I HAD A USB DRIVE AND SAVED A WORD DOCUMENT AND WORKED ON IT ONLY FROM THE USB DRIVE.
I HAVE LOST THE USB DRIVE THE ONLY PLACE WHERE I STORED THE WORD 2007 FILE, I want to know if there is a way the Unsaved word file (unsaved on my PC and saved and opened only from jump drive) can be recovered

Important facts I want to know
1) Are .tmp, .asd and temporary .doc files stored in RAM and in what cases (or always)?
a) If they are, are they lost forever beyond recovery when word is closed normally or they can be recovered with a data recover software. (I ask this because I have an idea that RAM is volatile memory)
b) If they are not, where else they are stored and can they be still recovered from those places keeping in mind that my word document was closed normally and was unsaved on the pc anytime?
2) If the .tmp, .asd or temporary .doc files are indeed capable of being recovered as in my situation with most probably a data recovery tool, can they be opened in Word 2007 or they will be junk files by then and of no use?
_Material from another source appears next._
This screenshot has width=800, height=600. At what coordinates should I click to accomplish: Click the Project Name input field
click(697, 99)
Please help guys. Even if I am not able to recover my file by any means and the related files are lost, I would still liketo know this info above as it might be of some help to me in future.
(TRIED GOOGLING A LOT BUT EVERY BODY HAD DIFFERENT ANSWERS, SO DECIDED TO JOIN THIS FORUM)


----------



## peterh40 (Apr 15, 2007)

Load up Word, click on the menu select Word Options, click on the Save and note the location for the AutoRecovery information and the default file location. If there are any documents to find, you will find them there. 
There is no way to recover documents from RAM, older versions of office used tmp files but they disappear and soon as you close Word so if you cannot find it in the obvious location, then the document is gone.


----------



## AB_4u (May 24, 2008)

Hi Peter:

So is it always that temp and asd files of word 2007 documents are stored in RAM and if they are not, then where else are they stored and when?
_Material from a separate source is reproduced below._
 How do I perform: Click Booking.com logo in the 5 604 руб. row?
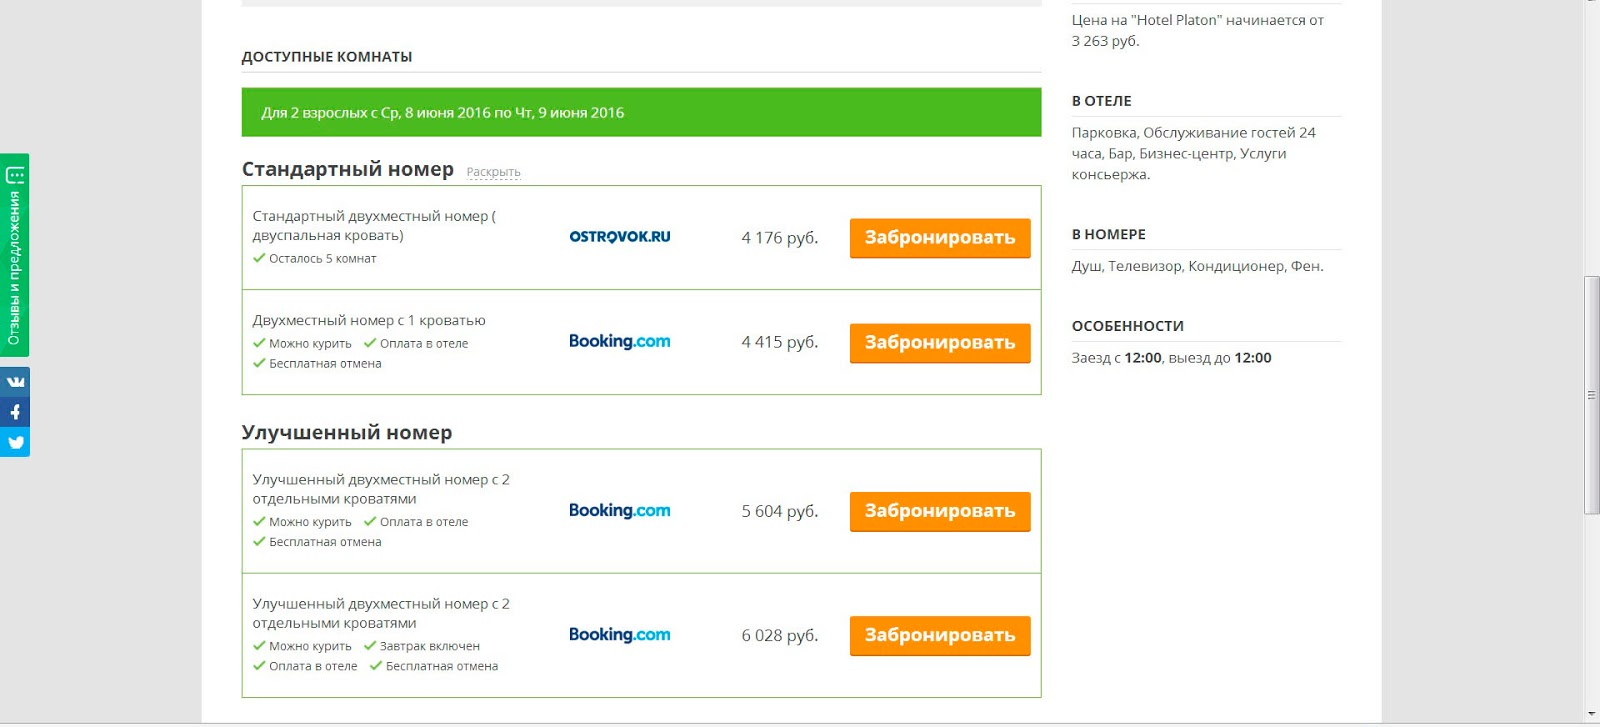pos(619,510)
The other thing is that is it true that if word is closed normally (and / or windows is shut down) these files are deleted from the RAM or wherever they are stored on the Hard drive and if they are, can they be recovered in anyway or they are deleted beyond recovery?

I had been working on the file on a network drive too. So is it possible that .asd files of my document might have been backed up. I mean can they be?


----------



## peterh40 (Apr 15, 2007)

No,files are not stored in ram, but whatever you type in, is stored in ram while you are working on a document and when you close a document, it is lost. Nothing in ram is stored unless the user actually saves the document to a .doc file.

Any backups could be stored on the same drive where the original document was stored, so its possible it could been on the network drive too. But you said earlier that you ONLY stored it on the USB device and no where else so it seems whatever you have saved is gone forever. I would retype it in again rather than wasting time trying to recover it.

Have you done a file search on your hard disk. If its not there then you will have lost it.


----------



## AB_4u (May 24, 2008)

Hi Peter:
Thanx for giving your replies.
I have already started retyping my document as I took your advice of not wasting my time on trying to recover anything. But I would definitely like to know what are these temp files especially ones created by applications all about?
What is swapping of temp files and what are pointers to temp files?
If you could tell me more about them or send me some good links to study, that would be really interesting.

Now back to some details of my past problem. Yes I had been working on a document, never saved it on my hard drive or the network drive, but only to my USB drive, did copy paste some stuff from other word documents onto it but never printed it.
Now some websites say that though word files create temporary files and asd files they are always created in RAM and gone immediately once the computer is turned off for some time, unless you save them on your hard drive(as you said too) and if there is anything on the hard drive, they are just pointers(?).

Some other sites say that word files do create temp files and asd files and these files are initially created on RAM but then swapped(?) between the hard drive and the RAM and thus finally created on the hard drive and saved there as well?

Some even say that under some circumstances files may also be saved on RAM if computer is not powered off.

These facts are quite puzzling and never give the actual answer, if only you coud answer me this question, I could understand this whole issue of temp files properly.
I also request to send me some good explanative links on temp files please.

Other facts I would like to know as well...
1) are temp files created if we copy paste text from one document to another and again are they stored on RAm or hard drive...


----------



## peterh40 (Apr 15, 2007)

1. Documents are stored in memory when opening a new document or when creating a fresh document.
Temp files may be created depending on many factors: size of document, availability of free ram, what changes are made to the document, when regular saves are done by the application in the background (if enabled).

See this article for a better explination:
http://support.microsoft.com/default.aspx?kbid=211632&
http://www.amset.info/tips/office-recovery.asp


----------